German: Berlin, Donnerstag, 16. März, 1939
English: Berlin, Thursday, March 16, 1939

German: Kampfblatt der nationalsozialistischen Bewegung Großdeutschlands
English: Fighting Paper of the National Socialist Movement of Greater Germany

While the name of the miniseries appears at the top (of course), since this phrase was the motto of the Völkischer Beobachter (“Nationalistic Observer”), the official newspaper of the NSDAP or Nationalsozialistische Deutsche Arbeitspartei (“National Socialist German Workers’ Party” or Nazi Party for short) from 1920 to 1945, the cover is obviously intended to be a mockup of the publication’s front page.

German: Beförderung für den Roten Schadel
English: Promotion for the Red Skull

German: Agiert unabhängig als Ebenbild der S.S.
English: Operates as an independent counterpart of the S.S.

Can you imagine the level in badass the Red Skull must’ve taken in order to be declared an autonomous agent of the Nazi Party on par with the Schutzstaffel or S.S. (“Protection Squadron”), a frickin’ paramilitary force?
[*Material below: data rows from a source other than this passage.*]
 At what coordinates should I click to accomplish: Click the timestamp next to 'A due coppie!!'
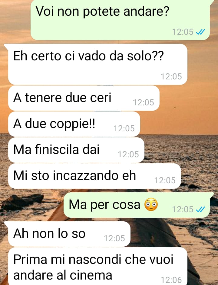point(124,129)
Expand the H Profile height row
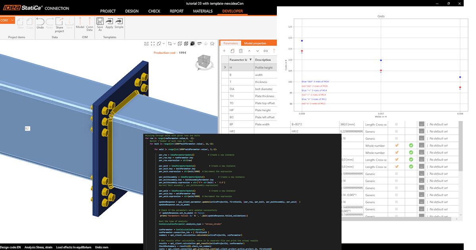The image size is (476, 250). pos(225,67)
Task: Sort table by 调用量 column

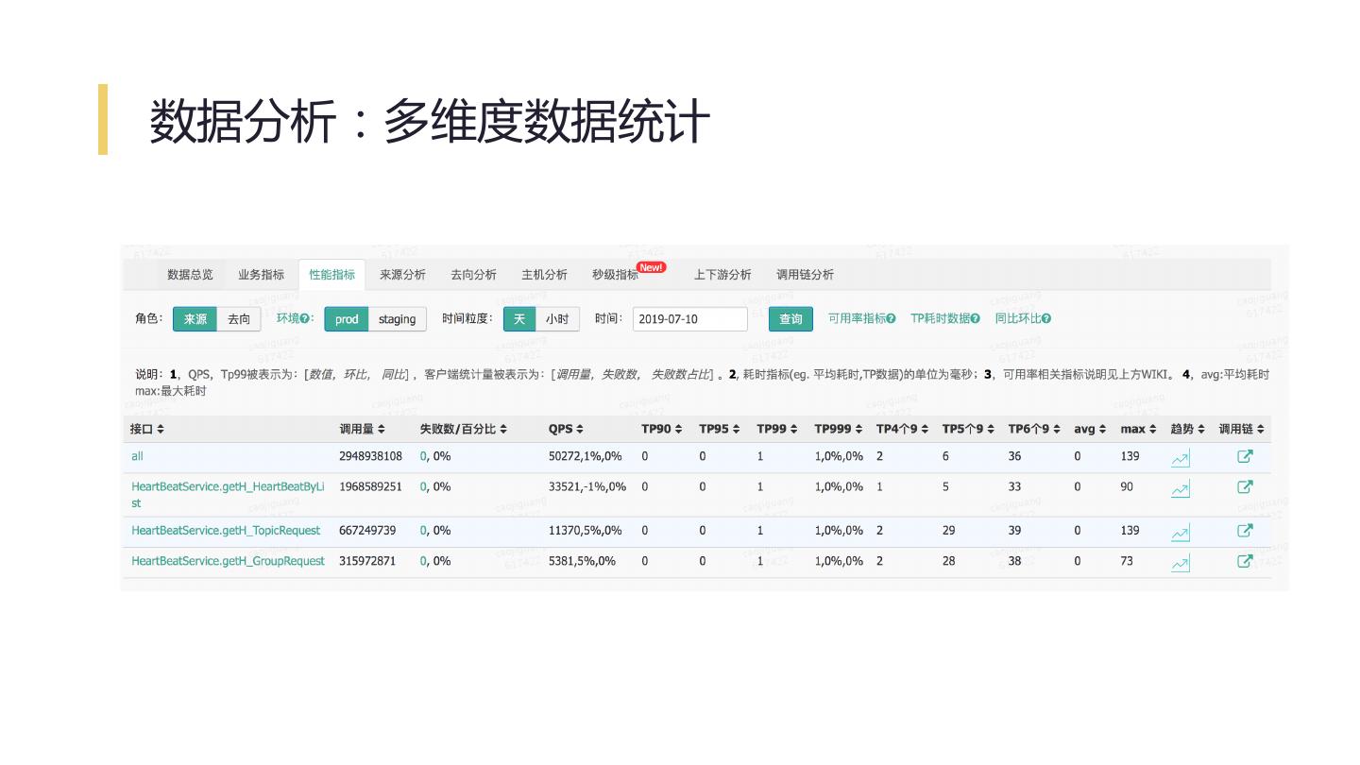Action: (362, 429)

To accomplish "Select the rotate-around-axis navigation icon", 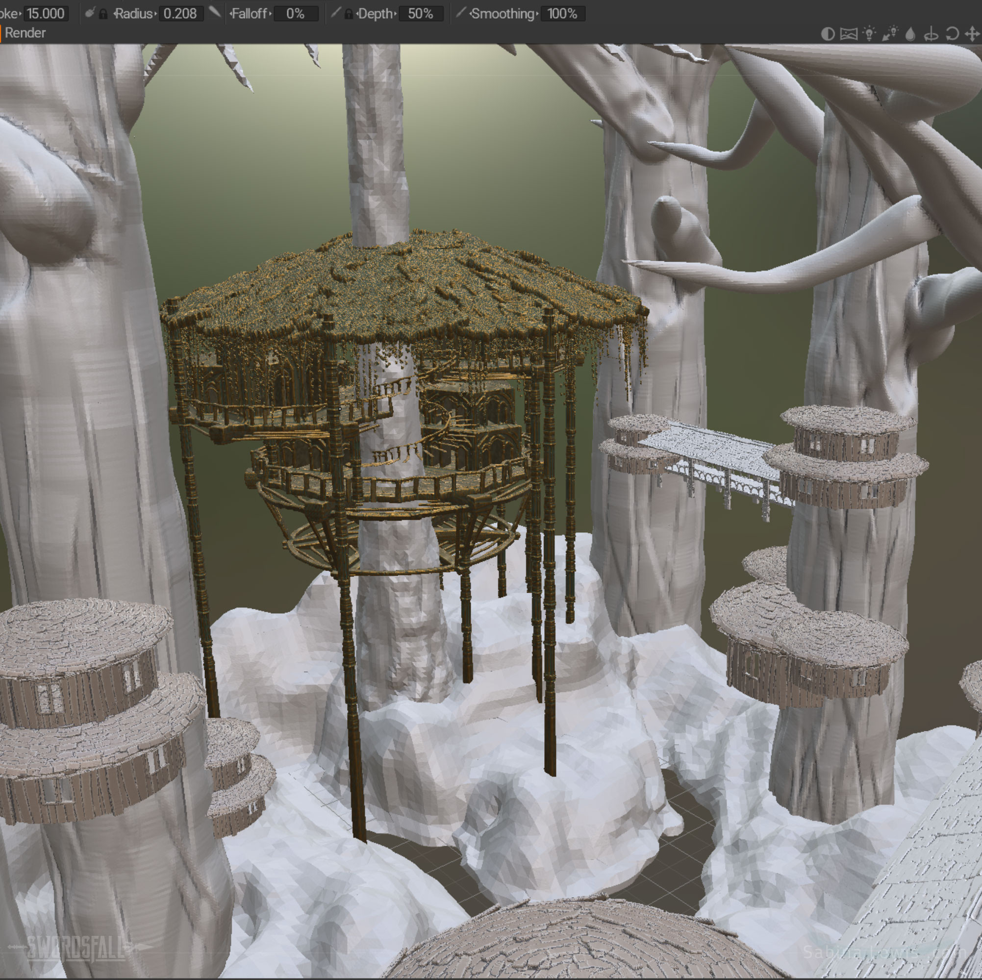I will click(x=931, y=34).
German: Als Auszeichnung für ausserordentliche Dienste, nun Himmlers Gleichgestellter
English Now Himmler’s equal in honor of extraordinary services rendered

“Himmler” is, of course, Heinrich Himmler, the Reichsführer-SS (“Reich Leader of the SS”). This means that, at this point in time, both he and the Red Skull reported directly to Adolf Hitler himself and were one step away from being king of the mountain. There’s a slight spelling mistake here, though, as the “ss” in “ausserordentliche” should actually be a “ß” (sharp s).

German: Der Rote Schädel
English: The Red Skull

German: Aja + Völkischer Beobacher & Der Stürmer
English: Aja + Völkischer Beobacher & Der Stürmer

The cover artist, David Aja, manages to slip a small self-reference in in the form of a picture credit. Also, Der Stürmer (“The Stormer”/”The Attacker”) was the name of a weekly Nazi Party tabloid published between 1923 and 1945.

German: Böhmen und Mähren wieder im Reich
English: Bohemia and Moravia (are) part of the (German) Reich once more

This is a reference to the Protectorate of Bohemia and Moravia, which was established by Hitler on March 15, 1939, one day before this issue of the newspaper was released on Earth-616.
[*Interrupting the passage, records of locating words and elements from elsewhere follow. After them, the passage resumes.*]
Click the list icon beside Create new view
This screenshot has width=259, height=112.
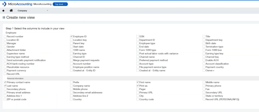pos(4,17)
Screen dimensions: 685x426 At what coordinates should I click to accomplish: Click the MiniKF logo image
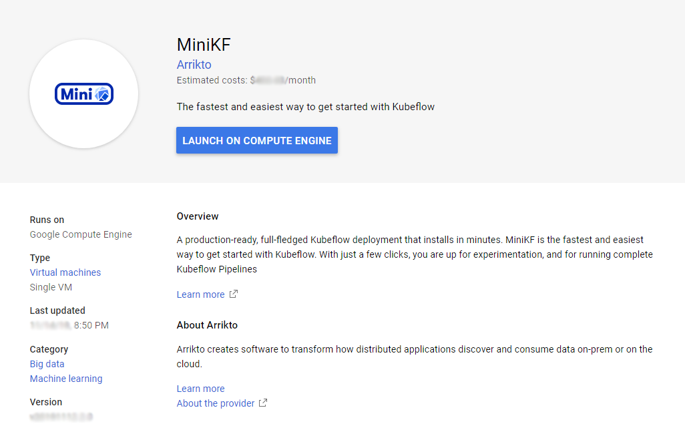point(84,94)
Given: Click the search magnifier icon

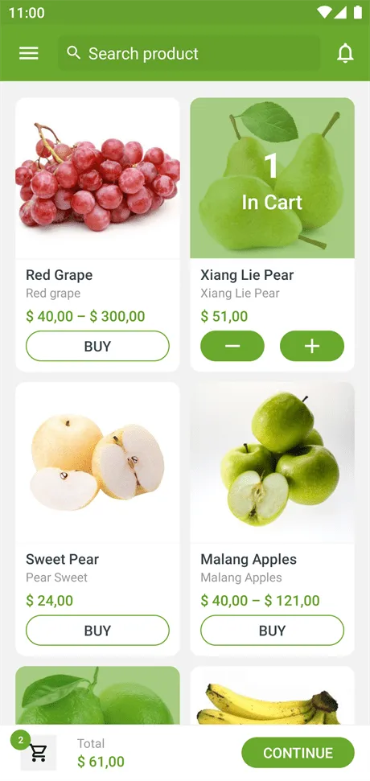Looking at the screenshot, I should pos(74,53).
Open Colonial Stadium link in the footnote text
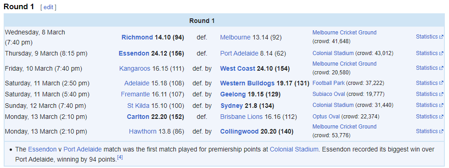This screenshot has width=449, height=168. (294, 149)
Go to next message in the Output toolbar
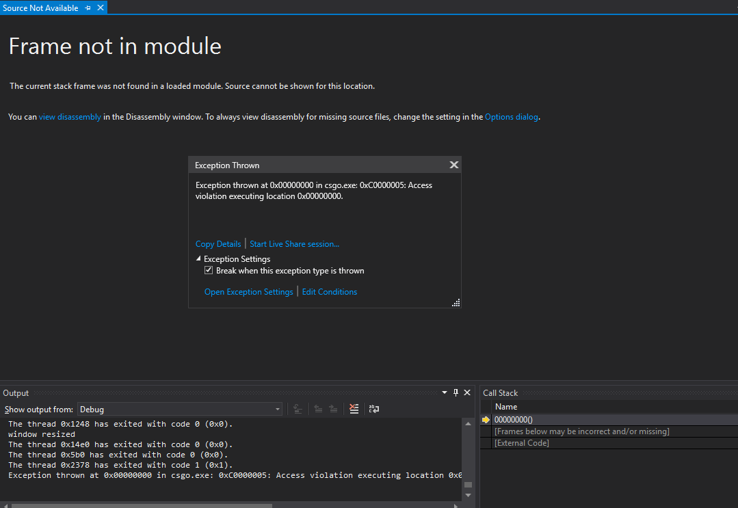Viewport: 738px width, 508px height. [x=333, y=408]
As a neat little bonus, here’s a reproduction of the actual front page of the Völkischer Beobachter from March 16, 1939 from our world courtesy of the Zentral- und Landesbibliothek Berlin (Central and Regional Library Berlin):

"Völkischer Beobachter" - Volume 52, Issue 25 (March 19, 1939)

Notice how the headline about the Protectorate of Bohemia and Moravia in the authentic version matches that of the fake word for word. Someone really did their homework on this one!
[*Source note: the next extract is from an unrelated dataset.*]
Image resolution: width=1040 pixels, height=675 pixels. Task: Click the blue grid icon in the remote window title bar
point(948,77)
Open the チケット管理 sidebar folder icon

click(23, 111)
The mockup isn’t quite perfect, though. Aside from the aforementioned spelling mistake, while the font used for the cover of Red Skull: Incarnate #4 is damn close to the original one, it uses a modern “s” instead of the archaic “ſ” (the so-called long, medial, or descending s). Also, the contemporary German spelling of “nationalsozialistischen” appears in the motto instead of the period accurate, hyphenated one (“national-sozialistischen”).

But those’re extremely trivial details, all things considered. A tip of the hat to David Aja, Alejandro Arbona, and Sebastian Girner for putting that much effort into a miniseries front cover!